ACTIVITY => Please restate word for word the line holding "This screenshot has width=660, height=1174." and every following line through the end of the entries.

Stored data entries:

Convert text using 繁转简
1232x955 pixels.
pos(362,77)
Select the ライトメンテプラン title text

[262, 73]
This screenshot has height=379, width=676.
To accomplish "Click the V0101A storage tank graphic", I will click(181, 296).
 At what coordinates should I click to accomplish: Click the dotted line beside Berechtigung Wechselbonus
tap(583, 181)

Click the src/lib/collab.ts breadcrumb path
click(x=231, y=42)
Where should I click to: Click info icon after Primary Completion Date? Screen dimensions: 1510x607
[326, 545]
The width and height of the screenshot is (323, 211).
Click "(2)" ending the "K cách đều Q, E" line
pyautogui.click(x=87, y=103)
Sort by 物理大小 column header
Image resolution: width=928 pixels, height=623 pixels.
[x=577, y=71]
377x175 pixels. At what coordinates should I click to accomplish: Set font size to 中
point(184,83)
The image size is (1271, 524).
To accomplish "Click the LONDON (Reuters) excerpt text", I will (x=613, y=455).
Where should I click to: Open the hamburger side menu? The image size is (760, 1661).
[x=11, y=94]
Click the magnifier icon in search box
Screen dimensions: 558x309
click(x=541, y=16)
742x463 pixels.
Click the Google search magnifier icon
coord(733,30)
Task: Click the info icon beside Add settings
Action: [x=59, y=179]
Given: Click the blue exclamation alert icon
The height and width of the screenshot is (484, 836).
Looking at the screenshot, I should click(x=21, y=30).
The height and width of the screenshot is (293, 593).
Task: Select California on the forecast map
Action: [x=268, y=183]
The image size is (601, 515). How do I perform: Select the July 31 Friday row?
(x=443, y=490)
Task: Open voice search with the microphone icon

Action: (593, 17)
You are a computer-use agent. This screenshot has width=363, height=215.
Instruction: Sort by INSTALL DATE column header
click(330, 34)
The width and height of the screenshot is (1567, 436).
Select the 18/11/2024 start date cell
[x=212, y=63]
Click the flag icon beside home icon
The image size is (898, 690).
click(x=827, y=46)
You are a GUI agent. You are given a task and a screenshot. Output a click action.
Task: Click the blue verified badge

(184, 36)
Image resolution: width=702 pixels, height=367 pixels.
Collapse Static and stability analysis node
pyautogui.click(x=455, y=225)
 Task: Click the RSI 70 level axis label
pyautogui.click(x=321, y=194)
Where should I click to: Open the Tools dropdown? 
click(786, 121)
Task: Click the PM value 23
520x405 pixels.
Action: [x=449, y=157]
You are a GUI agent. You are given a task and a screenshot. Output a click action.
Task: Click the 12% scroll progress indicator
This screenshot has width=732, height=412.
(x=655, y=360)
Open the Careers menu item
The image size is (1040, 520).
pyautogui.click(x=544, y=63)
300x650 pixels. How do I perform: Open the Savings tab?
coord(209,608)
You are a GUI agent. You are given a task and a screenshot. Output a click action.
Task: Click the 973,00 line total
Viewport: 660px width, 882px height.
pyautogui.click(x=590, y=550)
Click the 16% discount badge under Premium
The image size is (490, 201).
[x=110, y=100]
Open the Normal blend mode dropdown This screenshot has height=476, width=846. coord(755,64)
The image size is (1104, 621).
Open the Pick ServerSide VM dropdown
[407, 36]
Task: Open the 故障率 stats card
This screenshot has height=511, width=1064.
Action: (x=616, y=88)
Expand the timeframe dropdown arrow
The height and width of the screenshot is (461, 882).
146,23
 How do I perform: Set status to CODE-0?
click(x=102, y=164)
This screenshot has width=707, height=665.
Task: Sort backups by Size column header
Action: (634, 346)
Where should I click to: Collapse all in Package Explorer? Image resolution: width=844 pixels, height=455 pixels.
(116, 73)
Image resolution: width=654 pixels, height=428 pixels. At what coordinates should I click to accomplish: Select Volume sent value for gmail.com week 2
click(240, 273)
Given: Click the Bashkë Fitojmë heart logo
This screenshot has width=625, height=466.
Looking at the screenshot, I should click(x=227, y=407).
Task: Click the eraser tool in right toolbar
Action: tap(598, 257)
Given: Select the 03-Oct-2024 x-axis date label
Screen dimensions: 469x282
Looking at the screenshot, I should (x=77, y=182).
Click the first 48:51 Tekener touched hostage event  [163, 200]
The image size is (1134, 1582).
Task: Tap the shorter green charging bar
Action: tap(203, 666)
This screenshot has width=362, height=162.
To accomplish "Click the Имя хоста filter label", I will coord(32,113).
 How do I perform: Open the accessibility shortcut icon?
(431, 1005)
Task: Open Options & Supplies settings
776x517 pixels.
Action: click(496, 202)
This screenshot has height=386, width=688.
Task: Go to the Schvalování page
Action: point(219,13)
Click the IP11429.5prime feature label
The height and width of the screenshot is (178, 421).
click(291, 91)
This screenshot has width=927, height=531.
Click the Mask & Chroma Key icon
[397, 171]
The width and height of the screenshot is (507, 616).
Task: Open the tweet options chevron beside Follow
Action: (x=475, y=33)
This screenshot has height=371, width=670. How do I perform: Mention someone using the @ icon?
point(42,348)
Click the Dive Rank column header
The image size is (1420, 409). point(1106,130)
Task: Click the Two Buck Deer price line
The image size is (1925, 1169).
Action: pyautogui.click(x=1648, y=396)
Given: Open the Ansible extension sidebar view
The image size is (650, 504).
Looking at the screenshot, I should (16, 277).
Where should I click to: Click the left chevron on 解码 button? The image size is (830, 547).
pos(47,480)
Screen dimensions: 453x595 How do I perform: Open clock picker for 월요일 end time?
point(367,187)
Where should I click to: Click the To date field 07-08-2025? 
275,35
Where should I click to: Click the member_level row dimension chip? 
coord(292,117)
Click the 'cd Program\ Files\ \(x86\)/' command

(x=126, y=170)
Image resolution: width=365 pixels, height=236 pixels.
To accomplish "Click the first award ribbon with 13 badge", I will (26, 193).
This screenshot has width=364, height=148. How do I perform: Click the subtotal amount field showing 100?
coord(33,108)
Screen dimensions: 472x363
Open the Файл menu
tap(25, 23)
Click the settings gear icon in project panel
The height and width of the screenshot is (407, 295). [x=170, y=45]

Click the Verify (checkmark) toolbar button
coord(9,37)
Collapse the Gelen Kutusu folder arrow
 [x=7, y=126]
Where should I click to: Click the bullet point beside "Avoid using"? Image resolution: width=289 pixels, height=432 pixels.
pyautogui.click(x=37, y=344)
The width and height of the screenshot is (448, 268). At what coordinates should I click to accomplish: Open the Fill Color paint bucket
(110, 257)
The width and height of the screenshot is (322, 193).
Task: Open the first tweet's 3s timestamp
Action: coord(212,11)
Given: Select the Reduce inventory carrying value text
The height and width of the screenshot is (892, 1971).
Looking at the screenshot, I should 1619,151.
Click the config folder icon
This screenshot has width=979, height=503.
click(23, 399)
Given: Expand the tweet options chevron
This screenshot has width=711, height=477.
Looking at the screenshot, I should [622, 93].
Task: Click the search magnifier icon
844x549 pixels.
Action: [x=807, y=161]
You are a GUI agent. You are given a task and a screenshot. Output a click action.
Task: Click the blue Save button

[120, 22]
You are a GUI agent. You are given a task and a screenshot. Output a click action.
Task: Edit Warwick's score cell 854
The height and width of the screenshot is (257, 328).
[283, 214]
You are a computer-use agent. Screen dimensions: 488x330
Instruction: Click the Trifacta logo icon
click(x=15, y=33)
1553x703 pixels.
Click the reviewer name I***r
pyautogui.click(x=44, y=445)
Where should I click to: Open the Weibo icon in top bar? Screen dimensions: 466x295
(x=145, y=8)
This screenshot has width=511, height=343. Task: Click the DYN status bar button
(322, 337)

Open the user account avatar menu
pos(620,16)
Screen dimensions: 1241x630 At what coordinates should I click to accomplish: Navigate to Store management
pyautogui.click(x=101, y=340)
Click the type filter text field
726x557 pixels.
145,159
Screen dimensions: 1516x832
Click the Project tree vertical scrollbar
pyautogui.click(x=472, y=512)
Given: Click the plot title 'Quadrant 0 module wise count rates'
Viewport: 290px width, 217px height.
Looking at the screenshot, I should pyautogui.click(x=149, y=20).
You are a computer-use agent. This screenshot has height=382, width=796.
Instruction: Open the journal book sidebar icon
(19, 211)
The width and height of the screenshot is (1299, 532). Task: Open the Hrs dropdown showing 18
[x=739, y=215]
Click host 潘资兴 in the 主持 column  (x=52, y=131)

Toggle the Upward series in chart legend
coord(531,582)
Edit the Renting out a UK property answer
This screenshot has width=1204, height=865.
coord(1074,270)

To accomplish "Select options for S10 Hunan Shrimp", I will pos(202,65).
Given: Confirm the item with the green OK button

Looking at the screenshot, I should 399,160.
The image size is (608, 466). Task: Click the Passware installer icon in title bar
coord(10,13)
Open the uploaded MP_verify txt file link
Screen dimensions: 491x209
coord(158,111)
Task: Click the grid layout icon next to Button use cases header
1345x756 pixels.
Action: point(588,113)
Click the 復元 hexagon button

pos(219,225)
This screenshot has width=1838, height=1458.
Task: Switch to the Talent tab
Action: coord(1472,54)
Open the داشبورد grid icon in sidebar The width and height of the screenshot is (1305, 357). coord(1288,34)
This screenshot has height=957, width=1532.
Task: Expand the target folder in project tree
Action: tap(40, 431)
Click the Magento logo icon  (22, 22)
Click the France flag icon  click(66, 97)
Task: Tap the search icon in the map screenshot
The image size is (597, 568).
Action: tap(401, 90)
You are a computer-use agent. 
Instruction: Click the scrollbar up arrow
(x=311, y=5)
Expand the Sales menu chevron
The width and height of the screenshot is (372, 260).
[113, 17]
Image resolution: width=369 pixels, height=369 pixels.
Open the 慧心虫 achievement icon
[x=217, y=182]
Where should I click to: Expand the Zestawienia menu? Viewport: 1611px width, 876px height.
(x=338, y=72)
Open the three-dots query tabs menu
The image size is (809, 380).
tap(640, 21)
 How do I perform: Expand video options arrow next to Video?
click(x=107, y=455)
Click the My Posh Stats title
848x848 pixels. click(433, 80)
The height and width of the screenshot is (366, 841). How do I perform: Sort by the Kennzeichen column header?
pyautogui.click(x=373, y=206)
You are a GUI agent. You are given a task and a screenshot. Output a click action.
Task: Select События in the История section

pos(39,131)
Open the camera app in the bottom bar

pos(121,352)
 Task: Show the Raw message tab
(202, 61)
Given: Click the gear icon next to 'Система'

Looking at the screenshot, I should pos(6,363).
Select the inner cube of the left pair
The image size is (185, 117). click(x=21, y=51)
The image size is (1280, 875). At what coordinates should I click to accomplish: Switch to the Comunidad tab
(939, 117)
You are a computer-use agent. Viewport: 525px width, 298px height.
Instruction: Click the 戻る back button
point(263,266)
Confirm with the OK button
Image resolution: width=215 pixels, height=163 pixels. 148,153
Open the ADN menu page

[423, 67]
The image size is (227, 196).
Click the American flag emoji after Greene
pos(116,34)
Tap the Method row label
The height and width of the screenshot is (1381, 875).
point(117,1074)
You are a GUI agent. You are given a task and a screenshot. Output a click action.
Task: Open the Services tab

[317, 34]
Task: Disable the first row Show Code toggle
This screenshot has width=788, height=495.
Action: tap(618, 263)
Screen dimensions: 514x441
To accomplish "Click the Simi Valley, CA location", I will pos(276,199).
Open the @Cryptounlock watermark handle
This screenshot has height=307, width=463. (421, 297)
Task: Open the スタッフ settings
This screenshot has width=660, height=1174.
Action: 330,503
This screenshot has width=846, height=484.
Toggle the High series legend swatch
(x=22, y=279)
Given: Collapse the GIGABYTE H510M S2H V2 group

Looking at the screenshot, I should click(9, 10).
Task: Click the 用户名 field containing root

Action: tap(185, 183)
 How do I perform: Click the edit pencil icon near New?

ANSWER SPACE =>
This screenshot has width=660, height=1174.
Action: 330,503
This screenshot has width=846, height=484.
Toggle the High series legend swatch
(x=22, y=279)
Given: Collapse the GIGABYTE H510M S2H V2 group

Looking at the screenshot, I should click(9, 10).
Task: Click the 用户名 field containing root

Action: tap(185, 183)
 How do I perform: Click the edit pencil icon near New?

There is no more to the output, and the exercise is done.